Task prompt: Reply solely with the number of lines, in the records underneath, that include the word "field".

::::::::::

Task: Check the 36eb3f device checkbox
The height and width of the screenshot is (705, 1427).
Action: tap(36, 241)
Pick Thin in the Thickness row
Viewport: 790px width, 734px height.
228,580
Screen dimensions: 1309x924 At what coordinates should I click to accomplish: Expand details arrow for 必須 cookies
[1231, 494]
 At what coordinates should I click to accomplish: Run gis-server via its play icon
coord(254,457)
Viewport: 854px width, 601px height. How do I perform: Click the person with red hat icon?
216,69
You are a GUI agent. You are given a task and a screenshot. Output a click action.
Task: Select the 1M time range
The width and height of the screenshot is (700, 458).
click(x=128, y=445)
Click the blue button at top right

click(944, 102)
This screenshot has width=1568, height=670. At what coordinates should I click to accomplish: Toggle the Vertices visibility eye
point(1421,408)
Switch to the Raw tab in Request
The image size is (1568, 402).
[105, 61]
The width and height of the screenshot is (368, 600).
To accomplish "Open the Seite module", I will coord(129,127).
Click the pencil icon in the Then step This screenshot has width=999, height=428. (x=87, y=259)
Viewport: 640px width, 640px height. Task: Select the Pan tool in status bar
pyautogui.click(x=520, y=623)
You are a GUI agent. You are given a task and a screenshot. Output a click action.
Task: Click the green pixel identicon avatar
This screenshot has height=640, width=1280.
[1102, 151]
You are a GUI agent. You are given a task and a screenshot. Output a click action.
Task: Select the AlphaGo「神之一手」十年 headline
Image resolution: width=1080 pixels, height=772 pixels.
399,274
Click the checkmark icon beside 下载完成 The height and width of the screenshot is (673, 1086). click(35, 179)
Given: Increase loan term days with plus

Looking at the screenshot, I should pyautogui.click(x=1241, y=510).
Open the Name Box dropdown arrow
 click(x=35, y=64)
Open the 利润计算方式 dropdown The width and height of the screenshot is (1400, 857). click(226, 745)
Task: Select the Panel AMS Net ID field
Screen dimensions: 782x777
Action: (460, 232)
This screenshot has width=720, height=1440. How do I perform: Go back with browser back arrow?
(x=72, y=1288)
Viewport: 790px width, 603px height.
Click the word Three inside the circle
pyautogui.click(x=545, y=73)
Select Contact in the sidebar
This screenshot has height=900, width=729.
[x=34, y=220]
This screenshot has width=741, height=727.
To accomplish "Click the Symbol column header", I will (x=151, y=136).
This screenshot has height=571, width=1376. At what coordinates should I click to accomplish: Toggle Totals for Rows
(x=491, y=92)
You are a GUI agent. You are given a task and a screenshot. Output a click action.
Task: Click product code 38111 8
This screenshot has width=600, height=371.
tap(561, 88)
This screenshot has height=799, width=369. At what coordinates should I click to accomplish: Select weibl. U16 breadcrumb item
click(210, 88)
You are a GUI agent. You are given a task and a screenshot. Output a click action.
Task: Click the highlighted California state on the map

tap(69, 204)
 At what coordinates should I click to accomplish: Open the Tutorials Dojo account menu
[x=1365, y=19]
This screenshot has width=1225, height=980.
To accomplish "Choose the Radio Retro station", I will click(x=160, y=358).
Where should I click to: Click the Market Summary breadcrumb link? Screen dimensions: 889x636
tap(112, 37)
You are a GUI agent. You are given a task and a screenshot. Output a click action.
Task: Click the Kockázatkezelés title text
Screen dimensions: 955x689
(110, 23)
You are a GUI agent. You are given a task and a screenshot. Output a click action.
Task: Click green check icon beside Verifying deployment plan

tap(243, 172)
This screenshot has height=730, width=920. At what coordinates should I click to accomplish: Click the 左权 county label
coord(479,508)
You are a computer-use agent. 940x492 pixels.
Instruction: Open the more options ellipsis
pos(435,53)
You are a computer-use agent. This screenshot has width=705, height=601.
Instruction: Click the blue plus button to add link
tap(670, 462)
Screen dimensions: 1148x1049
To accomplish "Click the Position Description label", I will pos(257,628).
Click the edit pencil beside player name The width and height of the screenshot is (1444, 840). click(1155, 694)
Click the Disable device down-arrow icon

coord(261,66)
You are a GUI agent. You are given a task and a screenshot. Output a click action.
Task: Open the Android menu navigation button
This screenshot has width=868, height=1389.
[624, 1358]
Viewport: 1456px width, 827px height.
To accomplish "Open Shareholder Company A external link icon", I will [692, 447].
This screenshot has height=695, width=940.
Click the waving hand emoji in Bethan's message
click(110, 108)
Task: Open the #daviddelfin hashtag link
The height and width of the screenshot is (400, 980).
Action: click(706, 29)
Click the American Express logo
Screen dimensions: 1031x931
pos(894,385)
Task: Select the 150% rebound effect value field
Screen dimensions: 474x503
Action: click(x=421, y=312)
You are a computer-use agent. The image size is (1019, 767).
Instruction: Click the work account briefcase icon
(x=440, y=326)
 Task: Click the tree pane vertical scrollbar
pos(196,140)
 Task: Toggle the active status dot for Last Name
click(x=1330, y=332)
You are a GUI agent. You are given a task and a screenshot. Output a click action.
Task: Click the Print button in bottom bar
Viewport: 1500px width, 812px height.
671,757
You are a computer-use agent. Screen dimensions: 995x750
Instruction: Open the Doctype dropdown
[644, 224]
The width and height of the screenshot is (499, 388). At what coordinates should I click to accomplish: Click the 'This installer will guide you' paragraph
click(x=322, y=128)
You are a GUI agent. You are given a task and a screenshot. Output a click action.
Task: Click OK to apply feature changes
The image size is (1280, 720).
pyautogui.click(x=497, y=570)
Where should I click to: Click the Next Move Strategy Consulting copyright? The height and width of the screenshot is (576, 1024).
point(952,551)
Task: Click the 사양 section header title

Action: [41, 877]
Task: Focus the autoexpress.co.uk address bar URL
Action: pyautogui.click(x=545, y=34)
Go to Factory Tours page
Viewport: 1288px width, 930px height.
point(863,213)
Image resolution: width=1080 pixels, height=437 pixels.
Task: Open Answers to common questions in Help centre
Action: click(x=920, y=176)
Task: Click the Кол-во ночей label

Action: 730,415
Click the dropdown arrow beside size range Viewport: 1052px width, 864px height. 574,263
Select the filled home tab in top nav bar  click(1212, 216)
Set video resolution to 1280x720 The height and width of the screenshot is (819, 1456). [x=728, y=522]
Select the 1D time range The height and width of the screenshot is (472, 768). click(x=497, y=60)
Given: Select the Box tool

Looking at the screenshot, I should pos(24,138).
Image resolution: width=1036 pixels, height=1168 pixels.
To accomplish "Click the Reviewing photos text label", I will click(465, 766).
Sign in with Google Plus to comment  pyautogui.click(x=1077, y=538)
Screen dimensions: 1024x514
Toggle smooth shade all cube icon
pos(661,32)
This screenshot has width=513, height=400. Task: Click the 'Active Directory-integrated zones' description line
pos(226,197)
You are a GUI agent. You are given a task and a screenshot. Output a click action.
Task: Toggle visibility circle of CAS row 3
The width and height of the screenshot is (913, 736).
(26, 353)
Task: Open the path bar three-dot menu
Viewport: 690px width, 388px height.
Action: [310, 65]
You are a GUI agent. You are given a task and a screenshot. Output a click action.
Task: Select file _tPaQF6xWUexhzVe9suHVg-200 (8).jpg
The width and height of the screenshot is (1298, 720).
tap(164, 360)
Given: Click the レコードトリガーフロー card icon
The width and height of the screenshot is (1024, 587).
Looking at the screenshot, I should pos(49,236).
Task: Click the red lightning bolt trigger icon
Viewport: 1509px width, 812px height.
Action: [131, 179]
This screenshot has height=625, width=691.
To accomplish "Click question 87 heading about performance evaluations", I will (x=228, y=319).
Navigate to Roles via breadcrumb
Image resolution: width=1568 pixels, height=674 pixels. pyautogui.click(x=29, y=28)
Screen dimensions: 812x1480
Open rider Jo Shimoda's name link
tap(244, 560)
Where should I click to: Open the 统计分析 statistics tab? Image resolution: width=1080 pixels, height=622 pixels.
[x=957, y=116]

::::::::::

Task output: 2